**SUPPLIED INFORMATION**

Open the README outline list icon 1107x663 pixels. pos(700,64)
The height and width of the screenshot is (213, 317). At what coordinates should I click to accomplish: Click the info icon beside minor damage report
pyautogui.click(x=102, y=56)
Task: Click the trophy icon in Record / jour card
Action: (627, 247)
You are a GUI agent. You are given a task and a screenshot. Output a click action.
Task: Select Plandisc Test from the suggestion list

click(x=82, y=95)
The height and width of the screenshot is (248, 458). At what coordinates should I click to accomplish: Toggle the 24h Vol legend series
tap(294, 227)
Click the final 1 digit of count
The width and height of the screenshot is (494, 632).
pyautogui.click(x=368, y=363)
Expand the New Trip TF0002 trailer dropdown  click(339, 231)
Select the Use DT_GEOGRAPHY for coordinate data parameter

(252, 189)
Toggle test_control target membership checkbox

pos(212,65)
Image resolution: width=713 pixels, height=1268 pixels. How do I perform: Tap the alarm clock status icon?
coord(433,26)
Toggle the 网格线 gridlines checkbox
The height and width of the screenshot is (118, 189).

**GIVEN PROBLEM**
Copy all the entries above word for word, line by line.

**ANSWER TO THIS EXERCISE**
Open the README outline list icon 1107x663 pixels. pos(700,64)
The height and width of the screenshot is (213, 317). At what coordinates should I click to accomplish: Click the info icon beside minor damage report
pyautogui.click(x=102, y=56)
Task: Click the trophy icon in Record / jour card
Action: (627, 247)
You are a GUI agent. You are given a task and a screenshot. Output a click action.
Task: Select Plandisc Test from the suggestion list

click(x=82, y=95)
The height and width of the screenshot is (248, 458). At what coordinates should I click to accomplish: Toggle the 24h Vol legend series
tap(294, 227)
Click the final 1 digit of count
The width and height of the screenshot is (494, 632).
pyautogui.click(x=368, y=363)
Expand the New Trip TF0002 trailer dropdown  click(339, 231)
Select the Use DT_GEOGRAPHY for coordinate data parameter

(252, 189)
Toggle test_control target membership checkbox

pos(212,65)
Image resolution: width=713 pixels, height=1268 pixels. How do I perform: Tap the alarm clock status icon?
coord(433,26)
Toggle the 网格线 gridlines checkbox
The height and width of the screenshot is (118, 189).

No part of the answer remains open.